# Topic Modeling on test_prepared_scored


Topic models are statistical models that aim to discover the 'hidden' thematic structure in a collection of documents, i.e. identify possible topics in our corpus. It is an interative process by nature, as it is crucial to determine the right number of topics. 

This notebook is organised as follows:

* [Setup and dataset loading](#setup)
* [Text Processing:](#text_process) Before feeding the data to a machine learning model, we need to convert it into numerical features.
* [Topics Extraction Models:](#mod) We present two differents models from the sklearn library: NMF and LDA.
* [Topics Visualisation with pyLDAvis](#viz)
* [Topics Clustering:](#clust)  We try to understand how topics relate to each other.
* [Further steps](#next)

## Setup and dataset loading <a id="setup" /> 

First of all, let's load the libraries that we'll use.

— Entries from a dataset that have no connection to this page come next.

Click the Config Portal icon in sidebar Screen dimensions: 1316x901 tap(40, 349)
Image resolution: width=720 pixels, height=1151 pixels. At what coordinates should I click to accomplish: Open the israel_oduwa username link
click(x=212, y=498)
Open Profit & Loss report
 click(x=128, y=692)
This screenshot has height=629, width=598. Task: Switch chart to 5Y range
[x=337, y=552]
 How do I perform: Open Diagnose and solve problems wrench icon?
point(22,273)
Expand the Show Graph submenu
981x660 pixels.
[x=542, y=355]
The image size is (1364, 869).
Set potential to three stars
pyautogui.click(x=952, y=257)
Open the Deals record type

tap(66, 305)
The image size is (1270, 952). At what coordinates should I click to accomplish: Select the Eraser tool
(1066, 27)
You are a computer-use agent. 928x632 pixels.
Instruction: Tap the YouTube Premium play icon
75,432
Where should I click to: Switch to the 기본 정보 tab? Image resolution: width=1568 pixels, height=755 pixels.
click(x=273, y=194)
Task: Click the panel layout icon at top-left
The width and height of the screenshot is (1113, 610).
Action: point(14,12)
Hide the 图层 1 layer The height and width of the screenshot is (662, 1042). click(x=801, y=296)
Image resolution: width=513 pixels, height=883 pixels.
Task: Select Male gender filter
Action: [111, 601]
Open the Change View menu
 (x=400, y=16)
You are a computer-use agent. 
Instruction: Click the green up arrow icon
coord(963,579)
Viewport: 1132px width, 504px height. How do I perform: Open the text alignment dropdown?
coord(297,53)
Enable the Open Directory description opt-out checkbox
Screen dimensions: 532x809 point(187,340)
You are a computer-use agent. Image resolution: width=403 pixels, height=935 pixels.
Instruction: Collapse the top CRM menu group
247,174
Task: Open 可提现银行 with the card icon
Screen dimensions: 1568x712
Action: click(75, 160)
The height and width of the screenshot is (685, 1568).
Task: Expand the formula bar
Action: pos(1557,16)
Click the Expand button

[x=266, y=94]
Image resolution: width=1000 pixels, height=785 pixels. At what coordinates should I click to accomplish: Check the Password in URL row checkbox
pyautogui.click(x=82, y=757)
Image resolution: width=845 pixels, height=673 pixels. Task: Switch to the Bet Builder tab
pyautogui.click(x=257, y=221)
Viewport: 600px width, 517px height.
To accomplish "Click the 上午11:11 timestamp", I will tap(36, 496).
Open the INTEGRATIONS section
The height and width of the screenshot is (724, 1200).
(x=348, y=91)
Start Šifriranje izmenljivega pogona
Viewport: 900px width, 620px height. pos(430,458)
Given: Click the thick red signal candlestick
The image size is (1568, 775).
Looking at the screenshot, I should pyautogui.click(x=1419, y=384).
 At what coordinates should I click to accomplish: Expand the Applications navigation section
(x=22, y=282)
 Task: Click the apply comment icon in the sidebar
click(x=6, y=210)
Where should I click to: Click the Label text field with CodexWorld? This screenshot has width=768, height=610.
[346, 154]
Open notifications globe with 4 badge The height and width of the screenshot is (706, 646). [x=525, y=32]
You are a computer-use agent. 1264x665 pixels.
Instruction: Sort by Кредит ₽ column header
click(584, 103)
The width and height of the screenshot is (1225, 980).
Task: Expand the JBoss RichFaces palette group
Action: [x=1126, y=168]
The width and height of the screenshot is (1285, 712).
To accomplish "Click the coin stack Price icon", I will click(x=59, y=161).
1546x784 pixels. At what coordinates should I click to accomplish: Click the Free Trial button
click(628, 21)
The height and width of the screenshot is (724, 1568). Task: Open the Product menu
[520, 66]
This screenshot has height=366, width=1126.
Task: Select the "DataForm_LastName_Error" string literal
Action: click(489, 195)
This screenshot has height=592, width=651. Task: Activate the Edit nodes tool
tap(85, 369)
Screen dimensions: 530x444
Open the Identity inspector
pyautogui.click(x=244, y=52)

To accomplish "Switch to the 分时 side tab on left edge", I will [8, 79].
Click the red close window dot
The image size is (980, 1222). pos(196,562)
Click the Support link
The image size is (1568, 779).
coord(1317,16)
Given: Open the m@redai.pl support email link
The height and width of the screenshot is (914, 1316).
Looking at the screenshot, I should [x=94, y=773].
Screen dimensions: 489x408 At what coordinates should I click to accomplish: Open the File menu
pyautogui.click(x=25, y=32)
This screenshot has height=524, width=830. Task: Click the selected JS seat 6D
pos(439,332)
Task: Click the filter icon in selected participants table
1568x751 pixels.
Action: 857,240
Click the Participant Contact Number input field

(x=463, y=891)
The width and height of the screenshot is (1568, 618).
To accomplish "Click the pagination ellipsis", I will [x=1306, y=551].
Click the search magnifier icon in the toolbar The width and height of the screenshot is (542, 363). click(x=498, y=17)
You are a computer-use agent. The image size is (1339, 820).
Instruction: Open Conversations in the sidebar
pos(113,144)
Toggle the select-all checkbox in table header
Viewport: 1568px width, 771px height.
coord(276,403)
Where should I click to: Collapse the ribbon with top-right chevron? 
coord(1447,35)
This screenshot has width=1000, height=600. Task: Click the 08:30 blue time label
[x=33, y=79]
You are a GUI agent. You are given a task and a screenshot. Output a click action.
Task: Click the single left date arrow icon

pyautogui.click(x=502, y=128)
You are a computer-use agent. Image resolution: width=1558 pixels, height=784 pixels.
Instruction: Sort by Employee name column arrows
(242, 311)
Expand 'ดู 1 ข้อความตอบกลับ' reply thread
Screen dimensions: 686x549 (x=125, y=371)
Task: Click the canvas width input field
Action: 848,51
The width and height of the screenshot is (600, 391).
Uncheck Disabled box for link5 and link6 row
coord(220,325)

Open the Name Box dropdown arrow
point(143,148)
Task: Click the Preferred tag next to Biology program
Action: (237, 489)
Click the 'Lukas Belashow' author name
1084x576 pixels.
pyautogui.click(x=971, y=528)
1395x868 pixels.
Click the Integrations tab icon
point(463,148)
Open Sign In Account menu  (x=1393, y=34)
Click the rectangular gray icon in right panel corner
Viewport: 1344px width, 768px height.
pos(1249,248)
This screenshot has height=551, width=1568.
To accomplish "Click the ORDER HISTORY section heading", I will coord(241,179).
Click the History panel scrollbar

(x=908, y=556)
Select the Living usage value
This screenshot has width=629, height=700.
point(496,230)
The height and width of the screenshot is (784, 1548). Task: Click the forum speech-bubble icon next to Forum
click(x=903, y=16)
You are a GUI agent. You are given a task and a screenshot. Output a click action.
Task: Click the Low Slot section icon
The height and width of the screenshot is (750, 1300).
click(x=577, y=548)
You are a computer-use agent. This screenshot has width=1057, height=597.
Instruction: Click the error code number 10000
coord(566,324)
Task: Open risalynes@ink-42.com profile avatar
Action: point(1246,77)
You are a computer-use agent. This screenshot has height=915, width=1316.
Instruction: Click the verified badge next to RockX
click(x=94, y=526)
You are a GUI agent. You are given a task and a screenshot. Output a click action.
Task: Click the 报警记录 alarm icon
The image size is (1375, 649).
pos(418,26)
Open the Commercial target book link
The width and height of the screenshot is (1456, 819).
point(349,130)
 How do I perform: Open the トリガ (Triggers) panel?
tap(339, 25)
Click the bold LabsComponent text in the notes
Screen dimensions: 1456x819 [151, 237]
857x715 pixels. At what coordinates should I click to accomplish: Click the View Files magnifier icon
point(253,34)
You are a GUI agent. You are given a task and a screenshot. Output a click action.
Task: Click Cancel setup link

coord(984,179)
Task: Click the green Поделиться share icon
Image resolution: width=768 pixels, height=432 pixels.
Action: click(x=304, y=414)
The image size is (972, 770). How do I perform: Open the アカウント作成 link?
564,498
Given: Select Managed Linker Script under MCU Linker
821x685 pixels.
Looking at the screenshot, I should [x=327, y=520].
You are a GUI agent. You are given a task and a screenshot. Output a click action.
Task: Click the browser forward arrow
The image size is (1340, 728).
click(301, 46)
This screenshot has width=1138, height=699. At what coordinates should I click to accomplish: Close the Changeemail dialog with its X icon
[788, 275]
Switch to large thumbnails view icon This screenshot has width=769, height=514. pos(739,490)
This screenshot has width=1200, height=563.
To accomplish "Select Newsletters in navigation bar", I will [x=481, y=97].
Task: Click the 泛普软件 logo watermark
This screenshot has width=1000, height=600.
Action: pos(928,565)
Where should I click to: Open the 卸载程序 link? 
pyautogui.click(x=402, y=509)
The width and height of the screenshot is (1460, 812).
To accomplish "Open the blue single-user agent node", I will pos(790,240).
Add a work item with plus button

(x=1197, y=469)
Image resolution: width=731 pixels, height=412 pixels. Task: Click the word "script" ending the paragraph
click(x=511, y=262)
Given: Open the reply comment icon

**This notebook requires the installation of the [pyLDAvis](https://pyldavis.readthedocs.io/en/latest/readme.html#installation) package.**
[See here for help with intalling python packages.](https://www.dataiku.com/learn/guide/code/python/install-python-packages.html)

In [0]:
%pylab inline
import warnings                         # Disable some warnings
warnings.filterwarnings("ignore",category=DeprecationWarning)
import dataiku
from dataiku import pandasutils as pdu
import pandas as pd,  seaborn as sns
from sklearn.feature_extraction.text import CountVectorizer, TfidfVectorizer
from sklearn.feature_extraction import text 

from sklearn.decomposition import LatentDirichletAllocation,NMF
import pyLDAvis.sklearn
pyLDAvis.enable_notebook()

In [0]:
dataset_limit = 10000


The first thing we do is now to load the dataset and identify possible text columns.

In [0]:
# Take a handle on the dataset
mydataset = dataiku.Dataset("test_prepared_scored")

# Load the first lines.
# You can also load random samples, limit yourself to some columns, or only load
# data matching some filters.
#
# Please refer to the Dataiku Python API documentation for more information
df = mydataset.get_dataframe(limit = dataset_limit)

df_orig = df.copy()

# Get the column names
numerical_columns = list(df.select_dtypes(include=[np.number]).columns)
categorical_columns = list(df.select_dtypes(include=[object]).columns)
date_columns = list(df.select_dtypes(include=['<M8[ns]']).columns)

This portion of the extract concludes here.